[Records for this task Boundary: Start]
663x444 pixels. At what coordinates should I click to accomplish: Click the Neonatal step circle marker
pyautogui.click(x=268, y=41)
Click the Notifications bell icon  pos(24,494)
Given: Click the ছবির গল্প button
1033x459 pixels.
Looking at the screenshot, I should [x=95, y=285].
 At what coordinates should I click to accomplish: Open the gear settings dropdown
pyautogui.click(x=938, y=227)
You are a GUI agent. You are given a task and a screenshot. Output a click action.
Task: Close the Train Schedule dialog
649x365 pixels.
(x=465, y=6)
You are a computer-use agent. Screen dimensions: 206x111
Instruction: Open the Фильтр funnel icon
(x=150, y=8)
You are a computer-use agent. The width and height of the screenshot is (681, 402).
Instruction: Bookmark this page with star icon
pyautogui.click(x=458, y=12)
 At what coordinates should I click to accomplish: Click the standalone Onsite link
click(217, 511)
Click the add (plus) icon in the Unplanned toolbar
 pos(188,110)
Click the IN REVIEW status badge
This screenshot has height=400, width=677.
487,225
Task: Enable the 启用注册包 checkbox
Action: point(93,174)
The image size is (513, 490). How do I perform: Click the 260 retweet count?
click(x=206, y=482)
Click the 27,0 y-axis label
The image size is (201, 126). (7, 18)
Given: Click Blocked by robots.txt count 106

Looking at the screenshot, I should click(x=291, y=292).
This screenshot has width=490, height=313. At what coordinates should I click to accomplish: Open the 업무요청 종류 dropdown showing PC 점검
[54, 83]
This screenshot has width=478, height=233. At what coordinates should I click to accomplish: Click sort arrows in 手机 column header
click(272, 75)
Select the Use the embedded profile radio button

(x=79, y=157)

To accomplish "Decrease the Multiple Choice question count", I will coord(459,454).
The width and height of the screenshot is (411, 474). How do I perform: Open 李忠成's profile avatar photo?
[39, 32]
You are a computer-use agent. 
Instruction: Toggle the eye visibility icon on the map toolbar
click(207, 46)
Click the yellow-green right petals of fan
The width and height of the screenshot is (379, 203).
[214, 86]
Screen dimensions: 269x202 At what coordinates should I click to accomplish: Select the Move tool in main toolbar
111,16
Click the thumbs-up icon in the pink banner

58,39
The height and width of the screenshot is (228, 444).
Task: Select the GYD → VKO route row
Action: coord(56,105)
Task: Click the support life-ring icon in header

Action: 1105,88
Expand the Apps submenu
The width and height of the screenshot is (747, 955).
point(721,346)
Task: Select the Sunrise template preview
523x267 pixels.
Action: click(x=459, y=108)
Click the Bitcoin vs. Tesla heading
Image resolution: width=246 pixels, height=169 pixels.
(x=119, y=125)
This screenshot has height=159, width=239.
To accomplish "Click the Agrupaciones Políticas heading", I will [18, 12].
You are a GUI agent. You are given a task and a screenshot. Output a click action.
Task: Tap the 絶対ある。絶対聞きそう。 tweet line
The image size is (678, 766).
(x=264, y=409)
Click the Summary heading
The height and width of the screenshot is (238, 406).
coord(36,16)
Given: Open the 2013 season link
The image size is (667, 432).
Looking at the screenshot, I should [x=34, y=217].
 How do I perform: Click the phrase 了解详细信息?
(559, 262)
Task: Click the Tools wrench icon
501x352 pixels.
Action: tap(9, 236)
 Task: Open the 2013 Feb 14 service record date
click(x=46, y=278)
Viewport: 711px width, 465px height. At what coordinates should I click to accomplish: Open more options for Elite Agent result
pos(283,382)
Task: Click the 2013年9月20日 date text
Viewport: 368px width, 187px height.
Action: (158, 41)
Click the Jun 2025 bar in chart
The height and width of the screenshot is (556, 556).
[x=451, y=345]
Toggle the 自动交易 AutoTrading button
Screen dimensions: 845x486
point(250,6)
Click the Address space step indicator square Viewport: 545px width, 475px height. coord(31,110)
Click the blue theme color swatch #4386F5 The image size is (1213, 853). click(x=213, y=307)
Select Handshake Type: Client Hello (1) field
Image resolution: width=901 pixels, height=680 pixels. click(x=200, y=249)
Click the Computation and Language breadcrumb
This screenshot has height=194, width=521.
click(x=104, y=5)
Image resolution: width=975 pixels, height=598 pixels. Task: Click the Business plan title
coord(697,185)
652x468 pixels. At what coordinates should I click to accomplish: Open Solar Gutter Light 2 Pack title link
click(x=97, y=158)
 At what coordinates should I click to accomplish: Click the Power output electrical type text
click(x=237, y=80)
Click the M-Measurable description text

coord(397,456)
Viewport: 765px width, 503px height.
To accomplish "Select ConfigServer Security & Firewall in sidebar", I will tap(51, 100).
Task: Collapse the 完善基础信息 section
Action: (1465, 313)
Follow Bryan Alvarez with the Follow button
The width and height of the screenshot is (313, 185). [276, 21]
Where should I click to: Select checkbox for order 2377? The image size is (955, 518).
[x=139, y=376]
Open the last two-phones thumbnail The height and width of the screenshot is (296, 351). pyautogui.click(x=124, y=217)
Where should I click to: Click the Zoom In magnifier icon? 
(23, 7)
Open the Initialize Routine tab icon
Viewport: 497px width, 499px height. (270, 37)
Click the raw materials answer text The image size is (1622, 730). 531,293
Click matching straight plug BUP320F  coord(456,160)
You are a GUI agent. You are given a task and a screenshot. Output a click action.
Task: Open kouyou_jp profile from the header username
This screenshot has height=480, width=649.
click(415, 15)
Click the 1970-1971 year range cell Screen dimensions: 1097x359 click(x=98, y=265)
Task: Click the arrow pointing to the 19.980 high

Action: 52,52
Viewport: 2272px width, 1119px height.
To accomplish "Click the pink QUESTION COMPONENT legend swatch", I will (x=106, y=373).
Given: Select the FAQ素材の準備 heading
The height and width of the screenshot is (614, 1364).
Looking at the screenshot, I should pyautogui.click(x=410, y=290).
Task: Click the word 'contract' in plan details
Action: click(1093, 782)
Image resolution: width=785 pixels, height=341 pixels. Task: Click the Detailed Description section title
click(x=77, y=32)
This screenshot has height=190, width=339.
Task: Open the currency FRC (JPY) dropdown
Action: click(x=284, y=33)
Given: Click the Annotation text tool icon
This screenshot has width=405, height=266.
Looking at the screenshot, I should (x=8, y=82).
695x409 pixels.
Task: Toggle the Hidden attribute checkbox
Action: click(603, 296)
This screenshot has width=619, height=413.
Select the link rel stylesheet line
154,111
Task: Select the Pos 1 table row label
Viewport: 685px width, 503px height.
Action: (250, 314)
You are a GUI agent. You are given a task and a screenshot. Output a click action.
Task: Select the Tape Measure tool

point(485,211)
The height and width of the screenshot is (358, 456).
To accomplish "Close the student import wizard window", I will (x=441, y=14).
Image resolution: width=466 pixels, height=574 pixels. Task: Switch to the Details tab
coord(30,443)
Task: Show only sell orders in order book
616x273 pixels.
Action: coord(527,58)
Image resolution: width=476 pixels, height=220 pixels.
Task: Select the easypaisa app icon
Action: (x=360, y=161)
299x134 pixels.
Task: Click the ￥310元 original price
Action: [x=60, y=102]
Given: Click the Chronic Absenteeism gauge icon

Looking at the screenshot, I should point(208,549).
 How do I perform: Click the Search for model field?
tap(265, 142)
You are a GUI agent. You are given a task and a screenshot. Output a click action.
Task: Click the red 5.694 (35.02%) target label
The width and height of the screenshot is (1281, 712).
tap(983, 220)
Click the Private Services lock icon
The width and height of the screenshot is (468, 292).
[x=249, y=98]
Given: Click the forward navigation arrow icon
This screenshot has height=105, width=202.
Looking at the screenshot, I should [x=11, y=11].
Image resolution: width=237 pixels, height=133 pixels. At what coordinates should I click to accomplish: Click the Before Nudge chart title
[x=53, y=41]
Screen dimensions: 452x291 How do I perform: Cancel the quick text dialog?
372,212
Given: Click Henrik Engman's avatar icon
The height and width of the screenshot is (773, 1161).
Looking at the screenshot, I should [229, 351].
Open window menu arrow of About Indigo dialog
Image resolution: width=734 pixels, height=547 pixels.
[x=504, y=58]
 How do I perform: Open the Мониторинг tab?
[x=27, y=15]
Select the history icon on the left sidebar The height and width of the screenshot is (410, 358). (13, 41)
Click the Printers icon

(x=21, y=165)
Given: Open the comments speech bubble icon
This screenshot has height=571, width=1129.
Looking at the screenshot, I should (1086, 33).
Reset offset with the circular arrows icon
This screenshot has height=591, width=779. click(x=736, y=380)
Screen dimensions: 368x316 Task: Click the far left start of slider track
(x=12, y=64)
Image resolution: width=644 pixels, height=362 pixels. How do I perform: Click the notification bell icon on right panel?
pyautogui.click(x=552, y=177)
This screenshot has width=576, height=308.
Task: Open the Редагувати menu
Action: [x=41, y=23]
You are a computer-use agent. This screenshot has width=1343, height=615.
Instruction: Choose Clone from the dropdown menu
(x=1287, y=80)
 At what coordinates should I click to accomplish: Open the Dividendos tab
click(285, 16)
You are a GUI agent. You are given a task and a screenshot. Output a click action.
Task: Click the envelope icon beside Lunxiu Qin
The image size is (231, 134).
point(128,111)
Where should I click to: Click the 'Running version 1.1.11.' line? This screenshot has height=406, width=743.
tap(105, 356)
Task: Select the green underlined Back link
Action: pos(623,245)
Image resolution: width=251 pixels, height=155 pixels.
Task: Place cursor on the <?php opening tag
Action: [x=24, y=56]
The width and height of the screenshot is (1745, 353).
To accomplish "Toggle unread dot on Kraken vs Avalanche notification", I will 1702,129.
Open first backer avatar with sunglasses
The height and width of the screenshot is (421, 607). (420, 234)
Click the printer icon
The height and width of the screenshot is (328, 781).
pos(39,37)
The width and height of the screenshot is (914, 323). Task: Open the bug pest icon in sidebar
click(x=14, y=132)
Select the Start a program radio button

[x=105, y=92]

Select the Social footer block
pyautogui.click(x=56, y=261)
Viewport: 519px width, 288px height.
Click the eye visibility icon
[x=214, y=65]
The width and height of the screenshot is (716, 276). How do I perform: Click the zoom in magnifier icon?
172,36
[Records for this task Boundary: End]
● **What to work on**:
In the entries above, find the line holding "This screenshot has height=105, width=202." and the line holding "Given: Click Henrik Engman's avatar icon"; print both of them and every line between, exactly, and nothing else.

● **Response to the exercise**:
This screenshot has height=105, width=202.
Looking at the screenshot, I should [x=11, y=11].
Image resolution: width=237 pixels, height=133 pixels. At what coordinates should I click to accomplish: Click the Before Nudge chart title
[x=53, y=41]
Screen dimensions: 452x291 How do I perform: Cancel the quick text dialog?
372,212
Given: Click Henrik Engman's avatar icon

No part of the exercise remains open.